25. To capture the effect of capacity contracts, both the contract allocation process (auction) and the

effect on the wholesale electricity market have been modelled.

26. The auction process is modelled by a ‘stack’ of the capacity offered into the auction. For simplicity we

have assumed that all existing and potential new generators are bidding in their de-rated capacity to

the auction. However low-carbon plant in receipt of payment through the RO and CfD is not eligible

for capacity payments.

27. The bid prices for each generator are calculated based on the required additional revenue to extend

the plant lifetime or build a new plant.

28. In each year, the auction ‘stack’ requires as inputs the volumes of capacity offered by each generator

or new project and the prices at which this capacity is offered. Each generator offers at a price which

makes their generation or project profitable, de-rated by the standard capacity credits in the

Electricity Market Reform modelling. From this ‘stack’, the auction clearing price for each year is

calculated, along with which plant receive the reliability contracts.

29. The key parameters for a modelled Capacity Market90 are:

The volumes of capacity procured by the central buyer are sufficient to deliver 3 hours lost load per year. This is open to all eligible capacity and there is no differentiation based on flexibility.

> DATASET CONTENT:

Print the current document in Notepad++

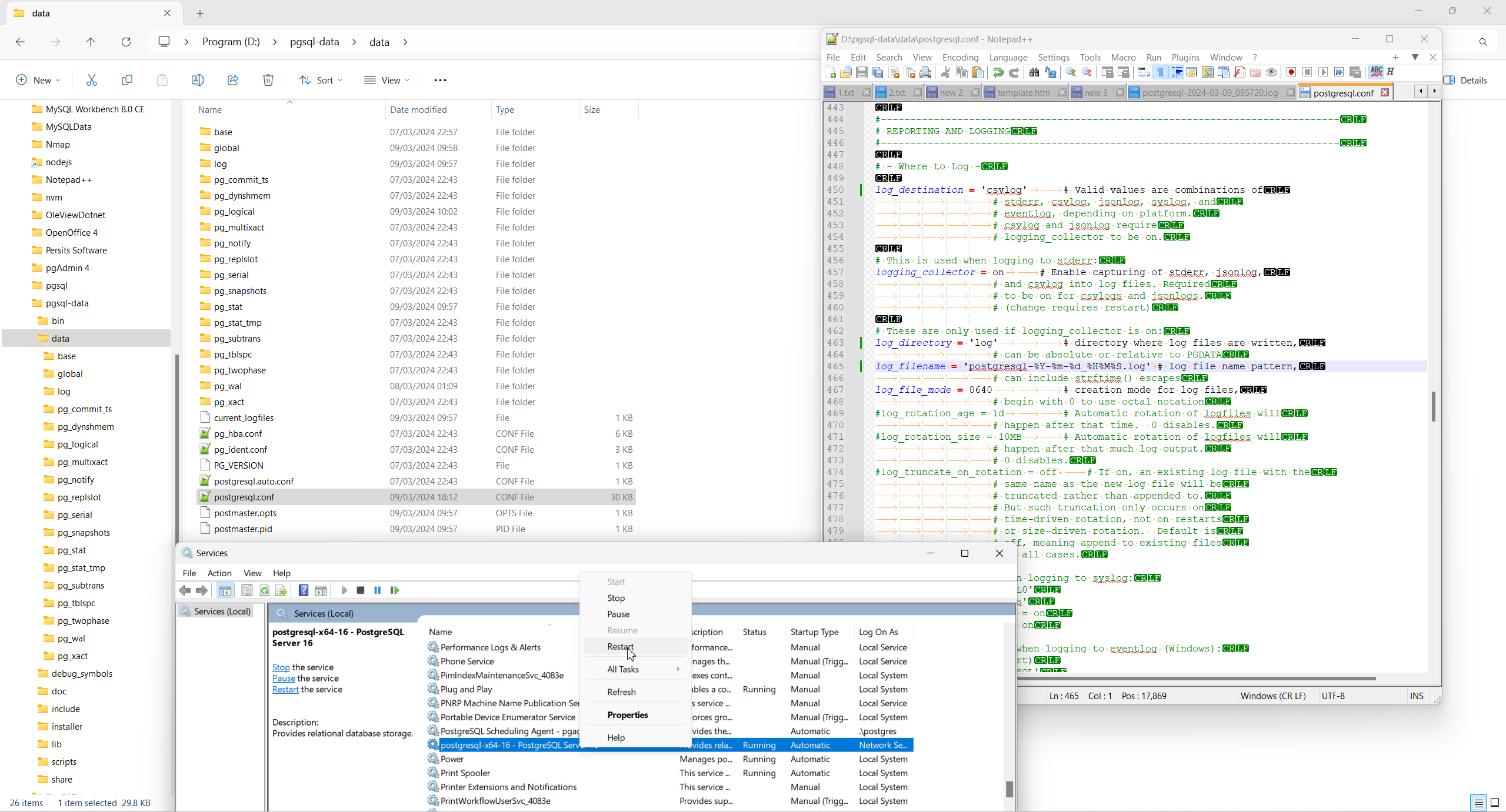[925, 72]
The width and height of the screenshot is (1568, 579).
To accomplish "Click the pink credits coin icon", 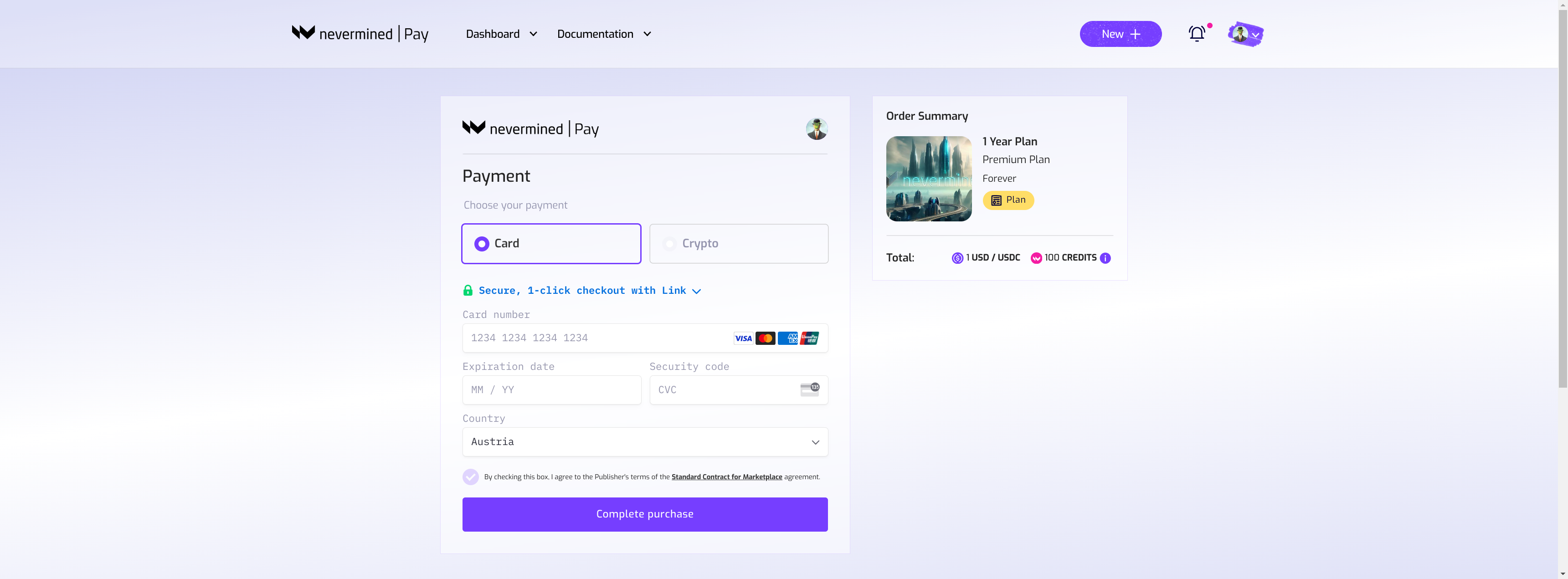I will 1036,258.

> TASKS AND EXERCISES:
• 1. Retype the part of the capacity market passage starting with "Electricity Market Reform" and going on through "based on flexibility.".
• 2. Continue the passage on modeling the capacity market from where it stops.
The listing has no connection to the passage on capacity market modeling.

> OUTPUTS BY TASK:
• 1.
Electricity Market Reform modelling. From this ‘stack’, the auction clearing price for each year is

calculated, along with which plant receive the reliability contracts.

29. The key parameters for a modelled Capacity Market90 are:

The volumes of capacity procured by the central buyer are sufficient to deliver 3 hours lost load per year. This is open to all eligible capacity and there is no differentiation based on flexibility.

• 2.
CfD and RO-funded plant as well as interconnected capacity are assumed to not receive capacity payments, although their capacity credit is taken into account when setting the level of capacity to contract for. Interconnection is assumed to have a derating factor up to 57% by 2025, implying imports of up to 3GW of generation at times of system stress.

Contract length: 1 year contracts for existing plant and ten-year contracts for new plant.

Once a generator has physically closed it cannot re-enter the auction in a later year –i.e. the possibility of mothballing capacity has not been considered.

Generators offer their de-rated capacity factors into the auction.

Plant that have signed a multi-year reliability contract bid in at zero, while they are being paid the contracted level.

All plant operating under the Limited Lifetime Opt-out (LLO) mechanism must close in 2023.

90

Note that these parameters have been formulated for modelling purposes, and do not reflect latest developments in terms of policy design for the Capacity Mechanism. More detailed design (and updated analysis) will be set out in due course.